De inmediato las tres valquirias que estaban sentadas en la primera fila se pusieron de pie. La valquiria de pelo rojo las miró a cada una.

—Yo entraré primero —dijo, y dirigió su mirada hacia la valquiria de pelo anaranjado y vestido blanco con encajes y corbatín azul—. Randgriz, tú neutraliza a las Guardianas del patio del congreso —bajó la mirada hacia la valquiria de ushanka, capa y jubón abotonado, todoa se color blanco—. Reginleif, tú encárgate de las francotiradoras rusas —giró la mirada hacia la valquiria de cabello morado, corsé púrpura y ojos anaranjados que destilaban cólera mesurada—. Hrist... tú vienes conmigo. ¿Entendieron¿

—¡Sí, hermana mayor! —exclamaron Hrist, Reginleif y Randgriz al mismo tiempo.

—Bien... —la valquiria de gabardina negra se llevó un cigarro a la boca. Lo agarró con los dientes y, de un soplido de fuego, lo encendió. Hrist, Reginleif y Randgriz se hicieron a un lado para dejarla pasar, y la valquiria de pelo rojo se posó como una generala ante el resto de sus soldados.
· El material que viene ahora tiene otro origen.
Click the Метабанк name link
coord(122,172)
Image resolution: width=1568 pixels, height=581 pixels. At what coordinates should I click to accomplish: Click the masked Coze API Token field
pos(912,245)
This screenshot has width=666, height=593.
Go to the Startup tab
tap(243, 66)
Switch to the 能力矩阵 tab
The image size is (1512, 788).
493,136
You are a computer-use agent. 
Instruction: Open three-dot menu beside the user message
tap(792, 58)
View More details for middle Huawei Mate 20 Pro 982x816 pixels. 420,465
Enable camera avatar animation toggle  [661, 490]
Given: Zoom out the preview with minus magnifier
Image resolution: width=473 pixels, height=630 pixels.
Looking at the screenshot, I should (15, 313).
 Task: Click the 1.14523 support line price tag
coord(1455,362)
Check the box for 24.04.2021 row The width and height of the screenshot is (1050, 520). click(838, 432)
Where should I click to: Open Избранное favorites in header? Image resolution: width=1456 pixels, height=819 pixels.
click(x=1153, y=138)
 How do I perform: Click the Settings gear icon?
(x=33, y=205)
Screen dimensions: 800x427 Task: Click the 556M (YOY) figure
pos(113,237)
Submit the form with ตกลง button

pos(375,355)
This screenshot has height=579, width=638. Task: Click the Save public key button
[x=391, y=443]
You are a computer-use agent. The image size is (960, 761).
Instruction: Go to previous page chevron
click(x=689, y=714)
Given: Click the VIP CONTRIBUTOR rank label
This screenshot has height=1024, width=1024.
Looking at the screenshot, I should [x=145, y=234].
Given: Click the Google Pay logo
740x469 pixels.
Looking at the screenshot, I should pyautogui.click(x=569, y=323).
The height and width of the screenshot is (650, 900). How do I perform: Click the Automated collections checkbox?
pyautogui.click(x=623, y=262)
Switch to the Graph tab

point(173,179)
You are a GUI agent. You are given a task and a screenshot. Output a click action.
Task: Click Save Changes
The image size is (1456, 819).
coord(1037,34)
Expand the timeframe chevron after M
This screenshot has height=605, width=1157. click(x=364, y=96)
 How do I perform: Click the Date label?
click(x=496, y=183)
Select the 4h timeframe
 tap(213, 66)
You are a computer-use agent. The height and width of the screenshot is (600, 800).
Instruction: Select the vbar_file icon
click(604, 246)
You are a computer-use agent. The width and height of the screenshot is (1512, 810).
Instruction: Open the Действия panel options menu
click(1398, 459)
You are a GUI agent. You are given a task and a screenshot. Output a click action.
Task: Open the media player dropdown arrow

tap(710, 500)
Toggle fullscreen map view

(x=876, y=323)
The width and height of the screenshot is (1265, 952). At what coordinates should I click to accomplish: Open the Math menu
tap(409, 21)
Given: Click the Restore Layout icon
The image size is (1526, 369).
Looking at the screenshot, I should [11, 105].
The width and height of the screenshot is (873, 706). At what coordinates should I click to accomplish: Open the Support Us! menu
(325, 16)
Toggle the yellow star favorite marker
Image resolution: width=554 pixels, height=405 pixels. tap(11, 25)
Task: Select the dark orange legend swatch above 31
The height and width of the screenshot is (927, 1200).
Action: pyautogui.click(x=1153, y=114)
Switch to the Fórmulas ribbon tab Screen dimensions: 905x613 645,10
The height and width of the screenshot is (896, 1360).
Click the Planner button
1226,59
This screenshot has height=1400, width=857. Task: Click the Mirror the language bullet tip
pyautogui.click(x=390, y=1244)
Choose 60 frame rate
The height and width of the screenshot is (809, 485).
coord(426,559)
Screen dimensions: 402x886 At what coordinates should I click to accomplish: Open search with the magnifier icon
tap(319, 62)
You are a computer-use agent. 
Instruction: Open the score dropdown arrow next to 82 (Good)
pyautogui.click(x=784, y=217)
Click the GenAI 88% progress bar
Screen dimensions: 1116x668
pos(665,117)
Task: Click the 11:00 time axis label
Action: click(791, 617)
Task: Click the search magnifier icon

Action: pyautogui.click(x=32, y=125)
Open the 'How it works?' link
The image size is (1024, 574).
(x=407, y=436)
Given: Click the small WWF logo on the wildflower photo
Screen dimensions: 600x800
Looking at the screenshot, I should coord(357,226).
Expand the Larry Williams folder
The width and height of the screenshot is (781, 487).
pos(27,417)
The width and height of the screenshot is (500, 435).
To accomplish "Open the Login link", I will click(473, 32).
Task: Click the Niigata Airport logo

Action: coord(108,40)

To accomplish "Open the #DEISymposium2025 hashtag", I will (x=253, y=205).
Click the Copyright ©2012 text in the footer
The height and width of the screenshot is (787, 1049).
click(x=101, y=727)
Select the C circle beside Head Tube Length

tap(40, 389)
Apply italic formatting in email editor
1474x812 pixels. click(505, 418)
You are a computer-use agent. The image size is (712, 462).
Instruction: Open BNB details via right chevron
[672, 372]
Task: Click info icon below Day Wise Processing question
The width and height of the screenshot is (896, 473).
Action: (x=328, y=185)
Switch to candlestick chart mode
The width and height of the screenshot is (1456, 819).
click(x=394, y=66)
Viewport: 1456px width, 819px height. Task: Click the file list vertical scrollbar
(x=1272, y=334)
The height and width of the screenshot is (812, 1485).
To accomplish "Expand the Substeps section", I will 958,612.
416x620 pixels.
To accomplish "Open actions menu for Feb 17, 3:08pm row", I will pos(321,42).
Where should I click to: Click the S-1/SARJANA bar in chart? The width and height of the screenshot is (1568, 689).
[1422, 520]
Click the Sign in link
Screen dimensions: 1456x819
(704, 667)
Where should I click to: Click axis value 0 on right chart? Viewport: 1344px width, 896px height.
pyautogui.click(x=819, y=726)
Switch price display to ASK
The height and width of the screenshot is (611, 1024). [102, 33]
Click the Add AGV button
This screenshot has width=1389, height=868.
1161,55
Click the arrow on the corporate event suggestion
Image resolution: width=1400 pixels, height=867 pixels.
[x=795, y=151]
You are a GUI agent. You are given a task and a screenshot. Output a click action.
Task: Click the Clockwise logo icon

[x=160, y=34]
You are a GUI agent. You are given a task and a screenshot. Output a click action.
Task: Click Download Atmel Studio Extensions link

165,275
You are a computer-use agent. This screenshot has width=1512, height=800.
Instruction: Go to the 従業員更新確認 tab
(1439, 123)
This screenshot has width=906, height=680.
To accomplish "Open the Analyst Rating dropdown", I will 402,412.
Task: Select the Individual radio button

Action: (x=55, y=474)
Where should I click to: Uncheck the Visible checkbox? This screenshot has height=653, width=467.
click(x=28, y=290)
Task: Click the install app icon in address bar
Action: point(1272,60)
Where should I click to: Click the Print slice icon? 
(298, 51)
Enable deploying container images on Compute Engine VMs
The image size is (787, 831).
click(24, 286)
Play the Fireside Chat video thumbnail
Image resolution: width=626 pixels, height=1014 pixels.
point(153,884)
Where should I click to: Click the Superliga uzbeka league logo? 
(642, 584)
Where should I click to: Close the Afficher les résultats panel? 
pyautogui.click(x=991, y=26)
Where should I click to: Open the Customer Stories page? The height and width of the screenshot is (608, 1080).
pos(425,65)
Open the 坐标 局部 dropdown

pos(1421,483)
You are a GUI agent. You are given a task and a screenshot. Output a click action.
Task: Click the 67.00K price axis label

Todas las mujeres prestaron atención—. ¡Señoritas...! —y la valquiria extendió su brazo hacia abajo de un tirón, y un denso y gelatinoso éter recorrió su brazo hasta llegar a su mano. Allí, aquella energía oscura se arremolinó, se alargó y se afiló hasta formar una espada de carne con un ojo cerca del pomo y púas sobresalientes— ¡ES EN NOMBRE DE LA REINA!

Hrist alzó un brazo donde empuñaba una nodachi al tiempo que Kára decía en voz baja:

Las puertas de todos los autobuses se abrieron al unísono. De ellas bajaron las Valquirias Reales de Vingólf, sus veloces pasos sincronizados al descender y caminar por la acera. Más de ochenta de estas valquirias formaron filas napoleónicas frente a la hermana mayor Kára. La valquiria salvaje, junto con Hrist, Reginleif y Rangdriz a cada lado, alzó su espada de carne y el resto de sus soldados la imitaron izando sus armas.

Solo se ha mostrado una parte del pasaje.